Он явился за минуту до закрытия, но ключ ему в любом случае обязаны были дать. Он, без всякого сомнения, оказывался последним посетителем туалета на сегодня. А следующего посетителя, – подумал я с усмешкой, – «Старбаксу» придется ждать довольно долго. Во всяком случае, посетителя, который действительно воспользуется туалетом.
– Ну так вот. Мой приятель попросил ребят из Корпуса Мира прислать ему кофейных зерен, – продолжал я. Теперь приходилось вешать лапшу сразу на три пары ушей: к стойке подошли еще две баристы. Все они были заняты: готовили двенадцать фраппуччино, подсчитывали выручку и прибирали за стойкой. Мой монолог был уже, в общем-то, ни к чему. Клайд заканчивала колдовать над сахарницами и молочниками. Похоже, на нее никто не обращал внимания. На мой рассказ тоже внимания не обращали, но я подавил писательскую досаду. Надо было доиграть свою роль.
– К тому времени, когда привезли кофейные зерна, – продолжал я бубнить, – среди местных племен начались волнения. Мой приятель рассказывал, что когда он вез эти зерна на своем джипе, над ним пролетали кучи стрел. У него был «Лэндровер». То есть, вообще-то это был не его «Лэндровер», а соседнего богатого плантатора, у которого была дочка, роскошная блондинка. Так вот, это был «Лэндровер» ее папаши. Мой приятель всегда был большой ходок. Так вот, когда дочка вернула джип своему папаше, у машины торчало копье прямо из кенгурятника, вы представляете? А другое копье торчало у моего приятеля прямо из члена…
Я не задумывался, что я несу – тем более, что никто из работников «Старбакса» меня и не слушал. Они были заняты сразу двумя серьезными делами: закрытием заведения и вежливым выдворением моей особы. Клайд тем временем оплатила свои фраппуччино и получила товарный чек, который ей должны были оплатить в кооперативе – столь же реальном, как мой приятель с его кофейными зернами. Я дождался, когда она выйдет за дверь, и двинулся вслед за ней – к большому облегчению молодых и перспективных сотрудников «Старбакса».

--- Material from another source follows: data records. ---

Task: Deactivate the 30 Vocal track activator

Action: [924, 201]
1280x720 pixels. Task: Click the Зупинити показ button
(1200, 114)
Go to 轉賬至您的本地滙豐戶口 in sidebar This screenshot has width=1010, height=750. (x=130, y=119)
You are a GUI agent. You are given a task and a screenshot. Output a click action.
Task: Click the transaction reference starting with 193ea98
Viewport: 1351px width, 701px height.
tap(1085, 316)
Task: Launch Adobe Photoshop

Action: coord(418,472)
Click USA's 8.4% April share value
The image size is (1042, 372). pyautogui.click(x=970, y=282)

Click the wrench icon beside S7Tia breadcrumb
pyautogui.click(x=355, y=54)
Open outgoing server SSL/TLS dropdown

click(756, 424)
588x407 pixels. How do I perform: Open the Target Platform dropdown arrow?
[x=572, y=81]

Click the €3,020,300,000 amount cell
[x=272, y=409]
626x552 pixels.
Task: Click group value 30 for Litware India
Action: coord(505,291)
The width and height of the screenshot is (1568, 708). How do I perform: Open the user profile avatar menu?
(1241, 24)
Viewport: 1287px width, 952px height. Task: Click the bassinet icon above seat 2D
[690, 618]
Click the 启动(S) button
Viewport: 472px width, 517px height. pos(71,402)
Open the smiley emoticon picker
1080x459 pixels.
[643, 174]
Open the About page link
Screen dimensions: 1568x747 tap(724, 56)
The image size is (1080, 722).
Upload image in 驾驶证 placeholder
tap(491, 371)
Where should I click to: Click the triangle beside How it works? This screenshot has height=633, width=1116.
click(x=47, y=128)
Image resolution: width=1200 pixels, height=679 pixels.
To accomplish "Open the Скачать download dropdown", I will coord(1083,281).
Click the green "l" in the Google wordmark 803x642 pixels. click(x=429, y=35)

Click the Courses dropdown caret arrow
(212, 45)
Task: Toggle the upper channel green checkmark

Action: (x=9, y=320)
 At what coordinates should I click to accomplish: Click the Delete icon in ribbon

Я догнал Клайд через квартал от кофейни, и мы остановились на углу, чтобы перевести дух и поздравить друг друга. Мы были очень возбуждены – простите мне это выражение – и даже раскраснелись. Операция была проведена успешно.
– А куда Фокс подевался? – воскликнул я. – Сколько можно ждать!
– Ты не волнуйся, солнышко, Фокс не пропадет. Кстати, я всегда хотела спросить у тебя одну вещь…
– Какую, дорогая?!
– Скажи, ты любишь фраппуччино?
XXVI
Прекрасным утром следующего дня меня разбудили Клайд и Фокс. Разбудили так, как Гек Финн будил Тома Сойера: швыряя камешки в окно. А может, это Том Сойер будил Гека таким образом? Ну, неважно. Хотя для писателя – или литератора, как предпочитал называть меня Фокс, – плохо помнить такие вещи, наверное, непростительно. Фоксова лекция о Германе Мелвилле все еще не давала мне покоя – наверное потому, что я узнал из нее много нового. Правда, о Мелвилле никто ничего толком не знает. Вот она, писательская слава: создать нечто такое, что переживет твои кости, например, придумать огромного белого кита, маньяка-капитана, славного первого помощника – и тогда кто-нибудь когда-нибудь назовет в их честь сеть кофеен. Кто его знает, может быть, Гек Финн швырял камешки в окно Герману Мелвиллу? Как бы то ни было, Клайд и Фокс разбудили меня именно этим подростковым способом. Я вскочил, взглянул на часы и увидел, что сейчас шесть тридцать утра Пошатываясь, я доплелся до домофона и пустил их в дом.